Pollard was named most valuable player at the 1979 U.S. Olympic Festival after she scored 82 points in the event. In international events, Pollard scored 72 points at the 1980 FIBA World Olympic Qualifying Tournament as part of the American team that qualified for the 1980 Summer Olympics. Pollard did not compete at the Olympics after the United States decided to not participate in the Games. While on the United States team, Pollard won a silver medal at the 1981 World University Games and 1983 FIBA World Championship for Women. In these events, Pollard scored 106 points at the World University Games and 88 points at the FIBA World Championship. Outside of the United States, Pollard began playing basketball in Italy in 1983 and continued to play there until 1991. While competing in Italy, Pollard consistently led in points each season including a 1985 points record of 39.5.

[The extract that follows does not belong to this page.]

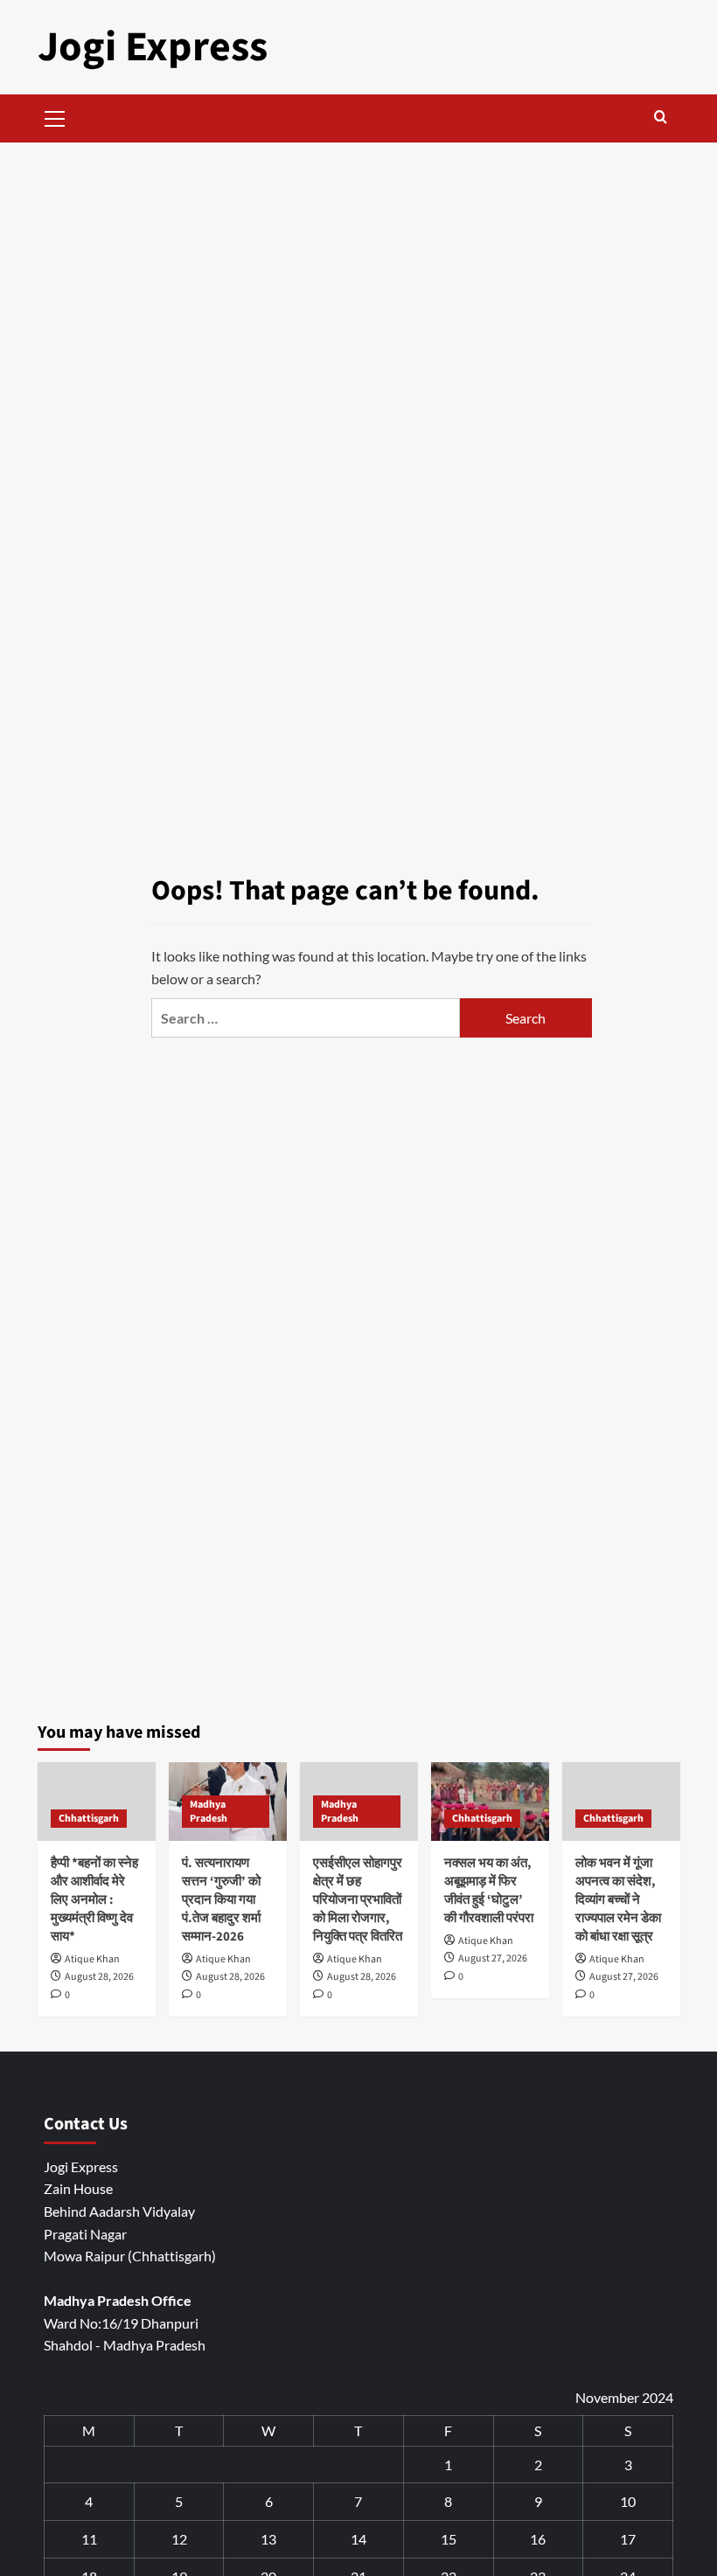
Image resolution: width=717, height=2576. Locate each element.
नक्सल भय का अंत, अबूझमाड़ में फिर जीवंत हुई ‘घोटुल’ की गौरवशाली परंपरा (488, 1890)
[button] (55, 116)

===Long Beach State statistics===

Source

| Year | Team | GP | Points | PPG | FG% | FT% |
|---|---|---|---|---|---|---|
| 1979–80 | Long Beach State | 34 | 660 | 19.4 | 51.8% | 74.5% |
| 1980–81 | Long Beach State | 34 | 733 | 21.6 | 54.0% | 68.6% |
| 1981–82 | Long Beach State | 29 | 701 | 24.2 | 54.1% | 76.0% |
| 1982–83 | Long Beach State | 31 | 907 | 29.3 | 52.1% | 77.1% |
| Career |  | 128 | 3001 | 23.4 | 52.9% | 74.6% |

==Awards and honors==
Pollard was on the All-America Team twice for the Women's Basketball Coaches Association during the early 1980s. In 1982, Pollard was a co-recipient of the USA Basketball Female Athlete of the Year award alongside Cindy Noble. In 1983, Pollard was nominated for the Naismith Trophy. That year, she won the Wade Trophy and was a finalist for the Honda Sports Award for Basketball.

By 1990, Long Beach retired Pollard's jersey. For hall of fame inductions, Pollard was named into the Long Beach State Hall of Fame in 1988 and the Women's Basketball Hall of Fame in 2001. In 2005, she joined the Indiana Basketball Hall of Fame and the National High School Hall of Fame.